Bangladesh Foreign Minister Abdul Momen told reporters he felt sorry that Suu Kyi defended the military.
“She had been an icon of democracy. I took part in demonstrations demanding her release from prison. But she has degraded her position,” Momen said Wednesday following his meeting with U.S. Ambassador Earl R. Miller at the foreign ministry.

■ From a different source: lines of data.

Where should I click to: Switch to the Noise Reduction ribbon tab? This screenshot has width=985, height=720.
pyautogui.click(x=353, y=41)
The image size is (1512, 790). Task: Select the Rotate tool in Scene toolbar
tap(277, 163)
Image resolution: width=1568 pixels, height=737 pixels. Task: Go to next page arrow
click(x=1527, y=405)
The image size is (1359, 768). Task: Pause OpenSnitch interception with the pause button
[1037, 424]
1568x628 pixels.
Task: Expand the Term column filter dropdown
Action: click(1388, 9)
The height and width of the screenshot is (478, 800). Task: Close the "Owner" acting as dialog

Suu Kyi, a former Nobel laureate was appearing Wednesday before a 17-judge ICJ bench to argue in support of the same entrenched military that had snatched her freedom and kept her under house arrest for several years before she became Myanmar’s state counsellor – a title similar to prime minister – after the country’s 2015 national elections, analysts said.
Retired Col. Faruk Khan, chairman of the Parliamentary Standing Committee on Foreign Affairs, told BenarNews he was also saddened to see Suu Kyi defending the Myanmar military at the court made up of judges from around the world. He noted that she might have gone to The Hague “with a political purpose.”
“The military and the hardline Buddhists have [always] been the deciding factors in the elections in Myanmar. The next elections in Myanmar will take place in 2020,” he said. “So, she goes to The Hague to win support of the two groups.”
Reported by BenarNews, an RFA-affiliated online news service.